NZ dollar falls on Chinese bank write offs

The Kiwi dollar was the weakest performing G10 currency in the past 24 hours, according to Bank of New Zealand
The Kiwi dollar was the weakest performing G10 currency in the past 24 hours, according to Bank of New Zealand

The New Zealand dollar weakened as investors shun risk in favour of safe haven currencies amid concerns that Chinese banking woes could stymie growth in the world's second-largest economy.

The kiwi slipped to 83.43 US cents at 8am in Wellington, from 84.19 cents at the 5pm market close yesterday. The New Zealand dollar was the weakest performing G10 currency in the past 24 hours, according to Bank of New Zealand. The trade-weighted index declined to 76.65 from 77.29 yesterday.

Investors favoured so-called safe haven currencies such as the yen and the Swiss franc, and dumped the higher risk kiwi after a report this week that China's biggest banks tripled the amount of bad loans written off in the first half, cleaning up their books ahead of what may be a fresh wave of defaults. Chinese short-term money-market interest rates have spiked up amid reports that the Chinese government may be clamping down on Chinese bank lending.

"It seems to be of a bit of risk related sentiment, the Swiss franc and the Japanese yen appeared to be the two best performing currency over the last 24 to 48 hours, closely followed by the US dollar," said Peter Cavanaugh, client advisor at Bancorp Treasury Services.

"There's rumours that there have been substantial bank write offs (in China) in the first half of the year. Looking forward, people are now becoming concerned that it could be paving the way for even more write offs in the coming period," Cavanaugh said. "That's had a few people nervous. If you have a credit bubble it is going to create great damage to some of the key drivers of your economy like credit, business confidence and consumer confidence."

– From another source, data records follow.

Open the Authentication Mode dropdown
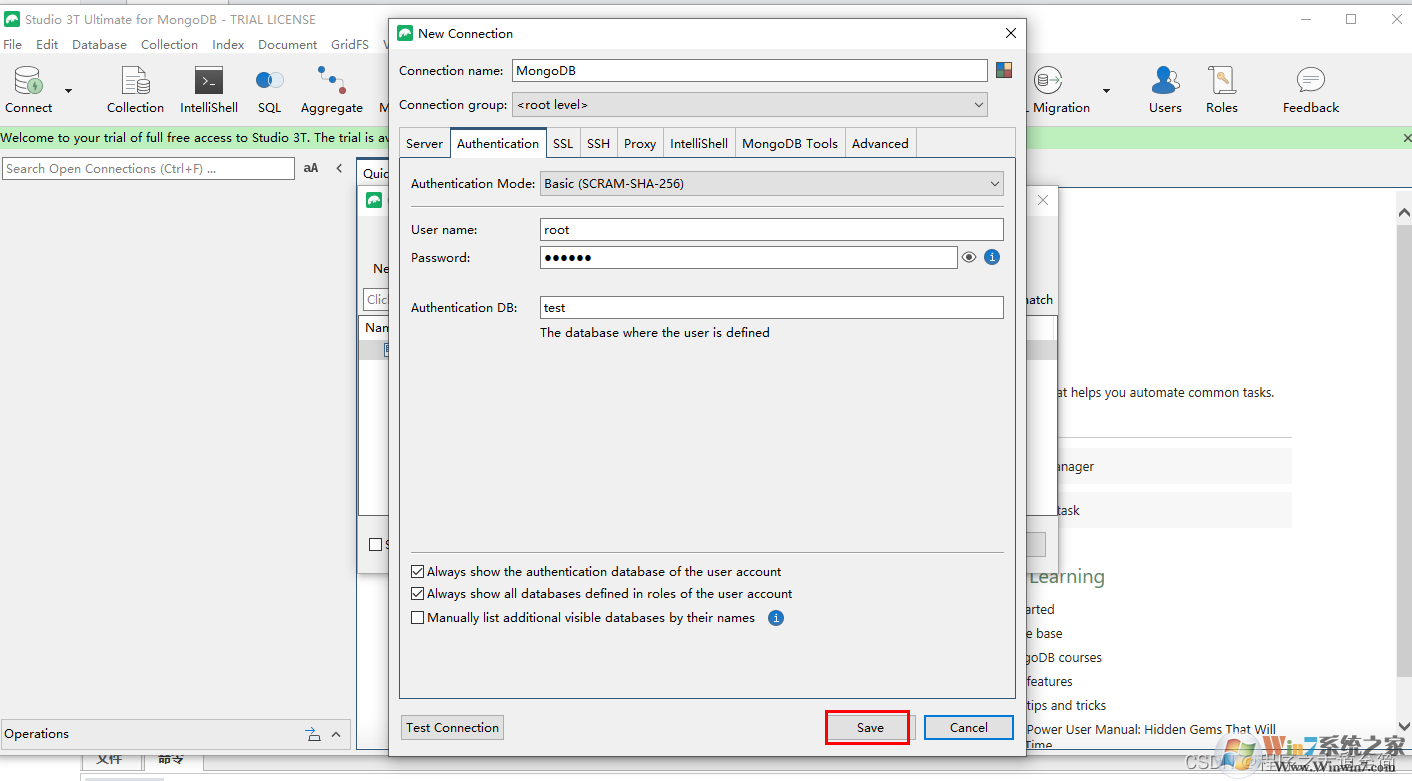The height and width of the screenshot is (781, 1412). pyautogui.click(x=771, y=184)
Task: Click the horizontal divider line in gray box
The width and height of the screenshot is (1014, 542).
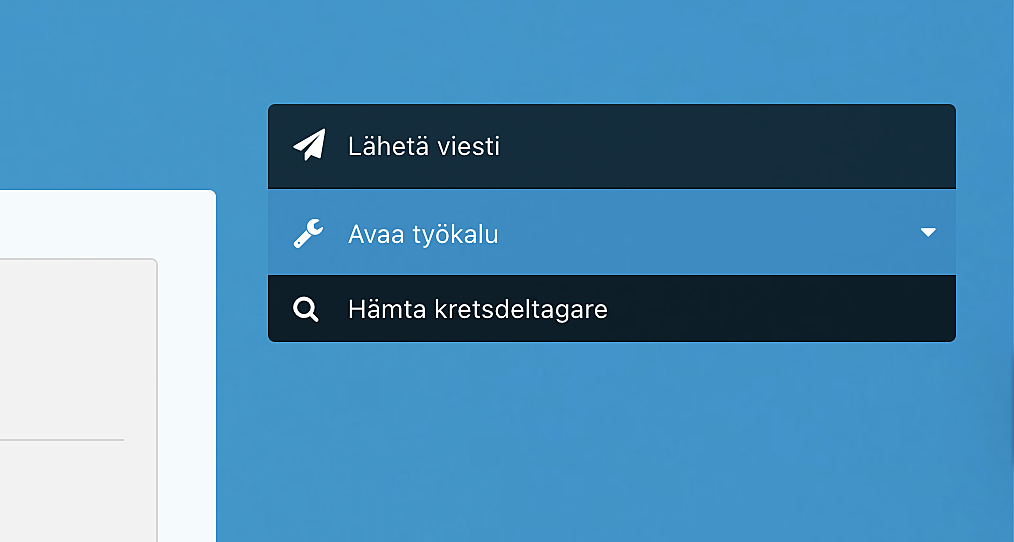Action: 62,440
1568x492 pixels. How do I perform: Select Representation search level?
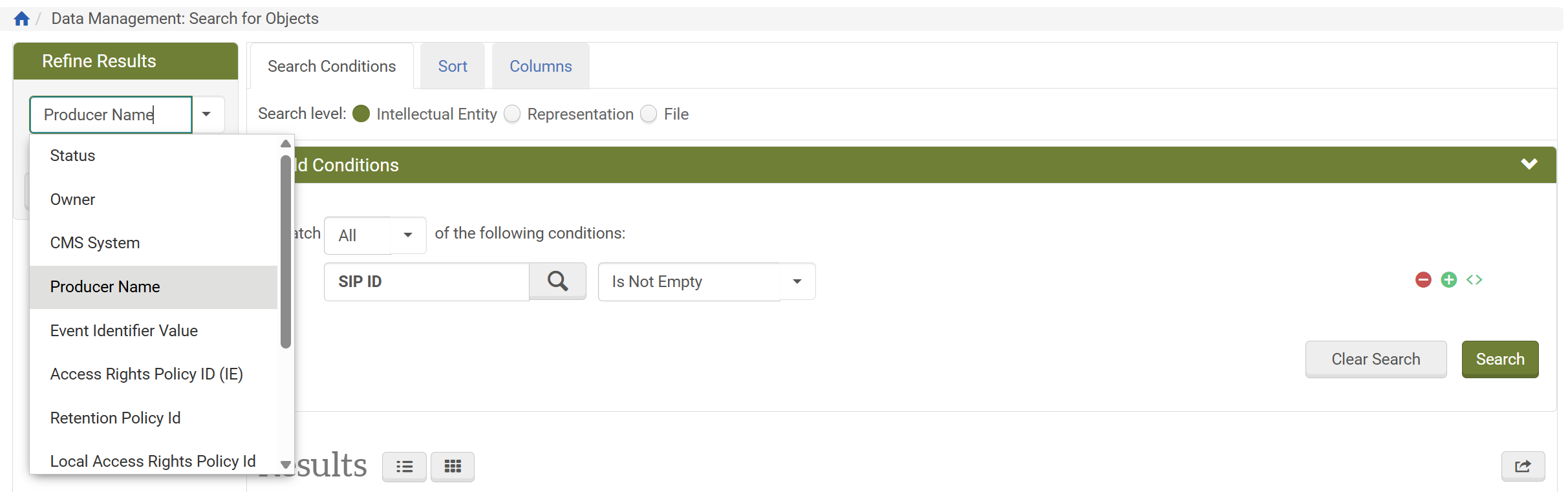tap(512, 114)
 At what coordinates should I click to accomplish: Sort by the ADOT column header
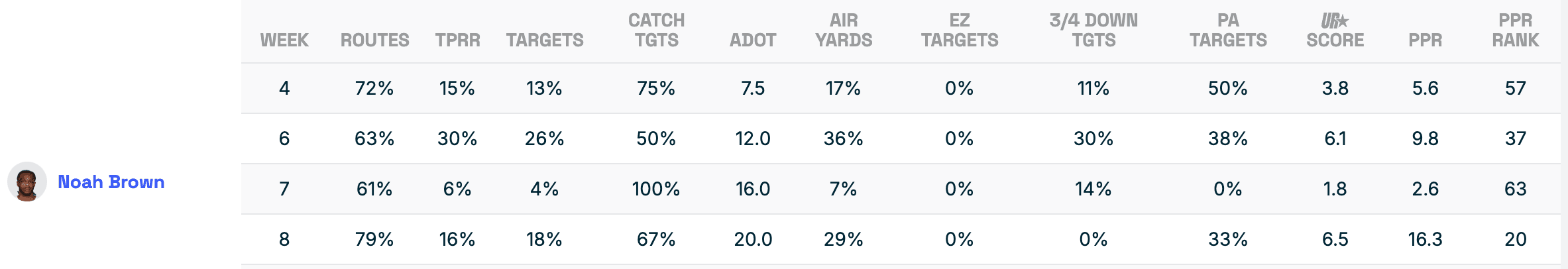753,40
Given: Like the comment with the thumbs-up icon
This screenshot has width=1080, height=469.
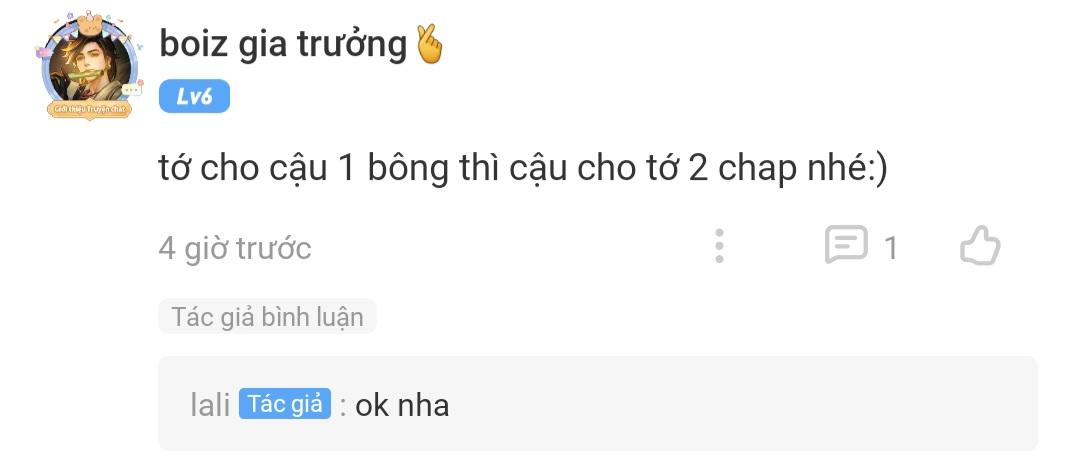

The People's Bank of China abstained from participating in scheduled open market operations for the third consecutive session on Thursday morning, resulting in previously issued maturing instruments draining 58 billion yuan from the country's interbank market, Reuters reported. Regulators have begun to suggest they might begin to tighten money supply to put a cap on rising domestic inflation and housing prices, Reuters said.

The New Zealand dollar touched a two-week low of 80.94 yen early this morning and was at 81.22 yen at 8am in Wellington from 81.90 yen yesterday. The kiwi touched a three-week low of 74.10 Swiss francs and was trading at 74.41 franc at 8am from 75.07 yesterday.

Sentiment is also weaker following the protracted US debt resolution, Bancorp's Cavanaugh said.

"It has left a sour taste in peoples' mouths," he said.

In the US tonight, reports are due on durable goods orders and consumer confidence.

The kiwi declined to 86.77 Australian cents from 87.23 cents yesterday. The local currency slipped to 60.44 euro cents from 61.05 cents yesterday and weakened to 51.47 British pence from 51.98 pence ahead of a report on third quarter UK GDP tonight.